Ces « nouveaux » pouvoirs sont-ils normaux en démocratie abstraction faite des exigences de l’application de l’accord pour la paix et la réconciliation ?
Remettons-nous à un expert avéré qui avait été commis pour conduire la réflexion devant aboutir à la révision de la Constitution du 25 février 1992, l’ancien ministre Daba Diawara. Aujourd’hui, éminent membre de l’opposition, dont le parti (PIDS), dans une déclaration datée du 12 juin, a appelé à voter NON au référendum, Daba Diawara, président du Comité d’Experts sous le président ATT a produit un rapport dont nous vous livrons des morceaux choisis (extraits) sur :

LES POUVOIRS PRÉSIDENTIELS

1.2.3. Les pouvoirs du Président de la République sont très importants.

La Constitution réserve une place prééminente au Président de la République dans le dispositif institutionnel et le système politique du Mali. Elle fait de lui le gardien de la Constitution, le garant de l’indépendance nationale, de l’intégrité du territoire, du respect des traités et accords internationaux. Il incarne l’unité nationale, veille au fonctionnement régulier des pouvoirs publics et assure la continuité de l’État.
Elle lui confère également de nombreuses autres attributions. Les unes constituent des pouvoirs propres, c’est- à-dire qu’il exerce seul, comme la nomination du Premier ministre et la décision de mettre fin à ses fonctions, la dissolution de l’Assemblée nationale, la décision de soumettre un projet de loi au référendum, les actes qui interviennent dans le cadre de la procédure législative ordinaire, promulgation d’une loi ou renvoi au Parlement assorti d’une demande de nouvelle délibération, les messages à l’Assemblée nationale et au Haut Conseil des Collectivités, les actes par lesquels il participe à l’organisation et au fonctionnement de la justice constitutionnelle et ceux qui sont pris dans le cadre de la mise en œuvre des pouvoirs exceptionnels, l’initiative de la révision constitutionnelle, la convocation des sessions extraordinaires de l’Assemblée nationale, l’exercice du droit de grâce et la proposition de lois d’amnistie .

Les autres attributions du Président de la République sont appelées pouvoirs partagés, parce que soumis au contreseing du Premier ministre seulement ou de ministres aussi. Il s’agit notamment de la nomination dans les fonctions de ministre et aux emplois civils et militaires de l’État, les actes adoptés par le Conseil des ministres, tels que les décrets et les ordonnances délibérés en Conseil des ministres, la déclaration de l’état d’urgence et de l’état de siège, les actes accomplis dans la conduite des relations avec les puissances extérieures (accréditation des ambassadeurs et envoyés extraordinaires, négociation et ratification des traités), ceux qu’il accomplit en tant que chef des armées et qui sont arrêtés en Conseil supérieur ou en Comité de défense de la défense nationale et en tant que garant de l’indépendance du Pouvoir judiciaire.

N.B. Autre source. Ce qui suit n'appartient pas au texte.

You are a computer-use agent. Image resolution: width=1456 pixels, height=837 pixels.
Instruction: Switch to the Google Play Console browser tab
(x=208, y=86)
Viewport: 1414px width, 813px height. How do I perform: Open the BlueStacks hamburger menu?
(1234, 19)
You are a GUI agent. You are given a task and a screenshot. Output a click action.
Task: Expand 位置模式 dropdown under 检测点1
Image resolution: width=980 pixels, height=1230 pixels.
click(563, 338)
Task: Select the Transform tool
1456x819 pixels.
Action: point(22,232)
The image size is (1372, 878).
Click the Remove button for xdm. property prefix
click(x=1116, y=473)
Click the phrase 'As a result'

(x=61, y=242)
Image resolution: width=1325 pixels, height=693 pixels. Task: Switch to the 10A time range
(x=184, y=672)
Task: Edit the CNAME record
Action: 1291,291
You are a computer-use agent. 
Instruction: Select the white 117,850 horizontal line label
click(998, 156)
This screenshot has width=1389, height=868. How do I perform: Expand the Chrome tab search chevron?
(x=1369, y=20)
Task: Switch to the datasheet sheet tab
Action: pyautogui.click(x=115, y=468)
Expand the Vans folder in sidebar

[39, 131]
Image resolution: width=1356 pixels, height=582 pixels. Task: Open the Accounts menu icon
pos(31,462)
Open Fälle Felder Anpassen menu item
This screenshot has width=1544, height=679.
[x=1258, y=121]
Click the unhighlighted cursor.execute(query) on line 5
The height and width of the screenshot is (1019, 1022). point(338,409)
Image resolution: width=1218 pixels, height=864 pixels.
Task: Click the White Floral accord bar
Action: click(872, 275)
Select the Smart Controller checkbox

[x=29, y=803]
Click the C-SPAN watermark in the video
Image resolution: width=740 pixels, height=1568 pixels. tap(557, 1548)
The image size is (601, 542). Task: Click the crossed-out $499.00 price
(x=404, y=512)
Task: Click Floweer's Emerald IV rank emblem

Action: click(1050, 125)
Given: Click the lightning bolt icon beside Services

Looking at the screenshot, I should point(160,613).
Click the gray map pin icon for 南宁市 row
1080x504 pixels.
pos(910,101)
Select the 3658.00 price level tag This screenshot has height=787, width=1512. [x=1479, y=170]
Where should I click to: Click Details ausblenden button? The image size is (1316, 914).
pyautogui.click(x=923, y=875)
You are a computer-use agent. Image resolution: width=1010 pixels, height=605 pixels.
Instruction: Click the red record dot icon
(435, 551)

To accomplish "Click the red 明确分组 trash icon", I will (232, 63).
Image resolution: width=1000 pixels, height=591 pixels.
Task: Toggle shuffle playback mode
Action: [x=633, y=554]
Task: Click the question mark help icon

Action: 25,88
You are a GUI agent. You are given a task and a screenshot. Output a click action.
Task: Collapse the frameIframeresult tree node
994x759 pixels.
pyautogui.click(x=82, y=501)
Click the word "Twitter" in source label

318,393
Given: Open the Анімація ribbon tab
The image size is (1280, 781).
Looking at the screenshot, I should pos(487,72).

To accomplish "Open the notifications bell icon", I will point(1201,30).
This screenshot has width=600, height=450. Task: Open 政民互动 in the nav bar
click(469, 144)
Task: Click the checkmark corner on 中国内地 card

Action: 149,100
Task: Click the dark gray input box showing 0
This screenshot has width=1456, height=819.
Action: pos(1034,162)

1.2.3.1. Concernant les pouvoirs propres du Président de la République, certaines préoccupations ont été exprimées devant le Comité. D’aucuns les trouvent exorbitants et appellent à leur réduction, espérant ainsi mettre un coup d’arrêt à ce qu’ils considèrent comme une présidentialisation « rampante » du régime.

Le Comité ne partage pas cet avis. Il souhaite que le Président de la République conserve les pouvoirs propres que lui confère la Constitution. Ils ne sont pas plus importants que ceux habituellement accordés aux présidents de la République dans les régimes semi présidentiels et l’article 51 de la Constitution lui donne la possibilité de déléguer certains de ses pouvoirs au Premier ministre. Mieux, dans certaines matières, ils peuvent être accrus.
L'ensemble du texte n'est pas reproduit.